Hassabis characterizes the release of AlphaFold2 as a benefit to both the scientific community and Alphabet. “This is all open science, and we’re giving this to humanity, no strings attached—the system, the code, and the database,” he said in an interview with WIRED. Asked whether there was any discussion about keeping the code private for commercial reasons, he said, “It’s a good question how we deliver value. Value can be delivered in a lot of different ways, right? One is obviously commercial, but there’s also prestige.”

Baker is quick to praise the DeepMind team for the thoroughness of their paper and code release. In a sense, he says, RoseTTAFold was a hedge against the possibility that DeepMind would not act in the spirit of scientific collaboration. “If they had been less enlightened and decided not to release the code, then there at least would have been a starting point for the world to build on,” he says.

That said, he feels that if the information had been released earlier, his team could have worked on pushing AlphaFold2 to perform even better or adapting it to the problem of designing artificial proteins, which is the Baker lab’s main focus. “There’s no doubt that if, say, in the beginning of December, after CASP, they had said, ‘Here’s our code, and this is how we did it, we would be way, way further ahead,” Baker says.

And time could be of the essence for some of the real-world applications of protein structure prediction.
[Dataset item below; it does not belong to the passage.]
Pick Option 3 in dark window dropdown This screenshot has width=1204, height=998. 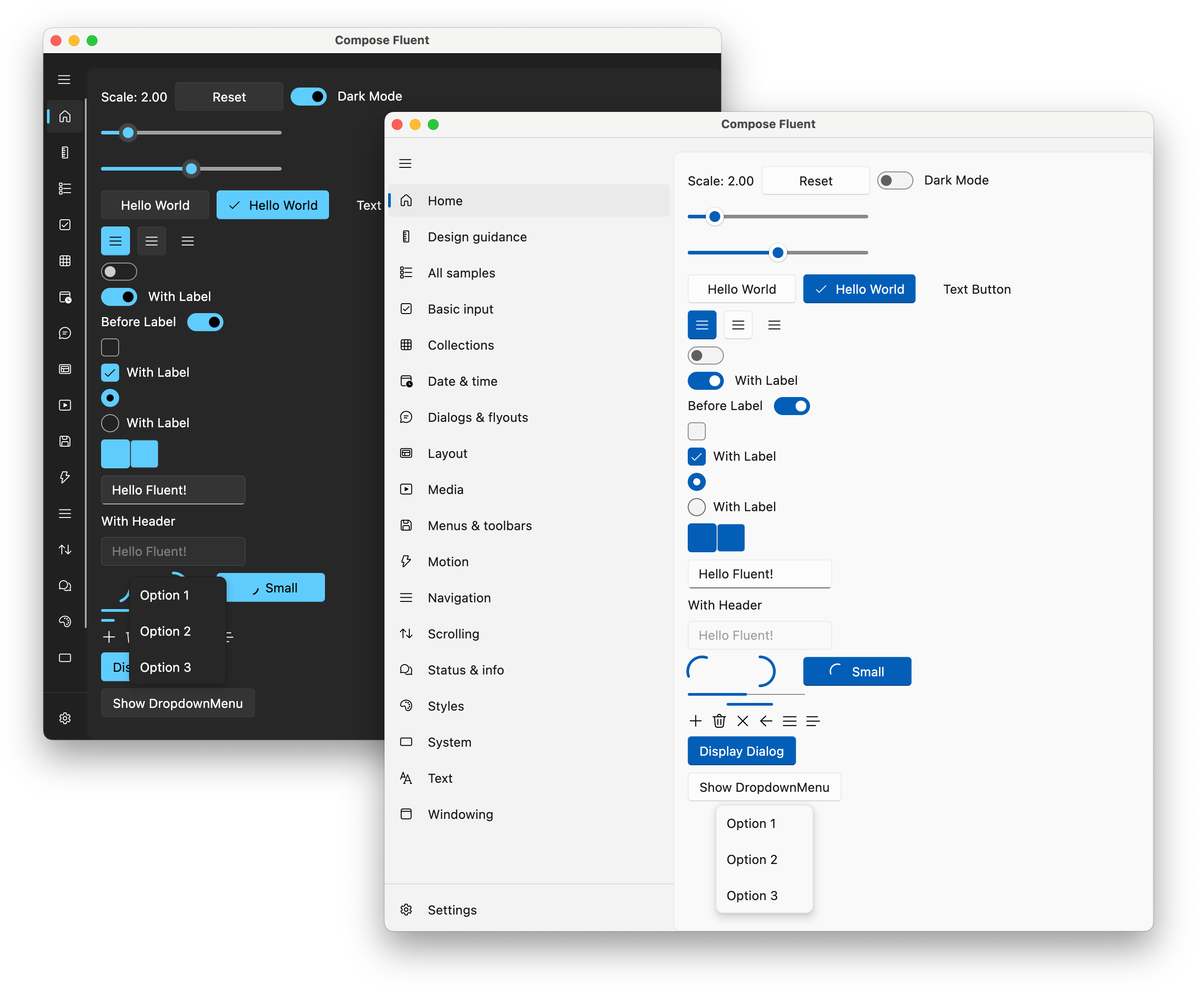(x=166, y=667)
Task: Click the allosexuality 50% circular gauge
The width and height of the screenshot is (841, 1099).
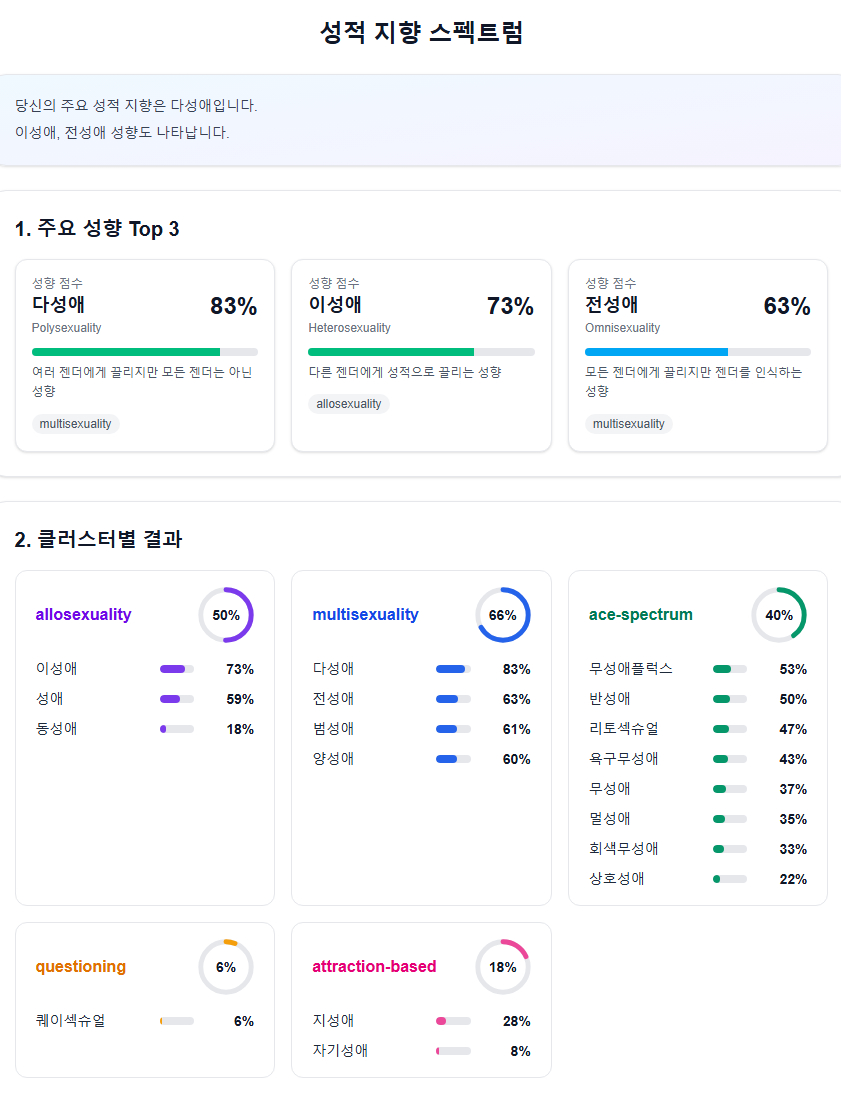Action: coord(226,615)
Understanding the three-dimensional structure of a protein that’s essential to the survival of a pathogen could help scientists develop drugs to fight that pathogen, for instance. The applications could even extend to the pandemic; for example, DeepMind used a version of AlphaFold2 to predict the structures of some SARS-CoV-2 proteins last August.

Baker thinks that questions about information sharing between academia and industry will only grow more pressing. Problems in artificial intelligence require enormous time and resources to solve, and companies like DeepMind have access to personnel and computing power on a scale unimaginable for a university lab. “It’s almost certain that the major advances will continue to be made at companies, and I think this will only accelerate,” Baker says. “There’s going to be internal pressure at those companies about whether to make the advances public, like DeepMind did here, or to try to monetize them.”

Additional reporting by Will Knight.

Update 8-20-2021 5:48 PM ET: This story was updated to correct the length of DeepMind's CASP presentation.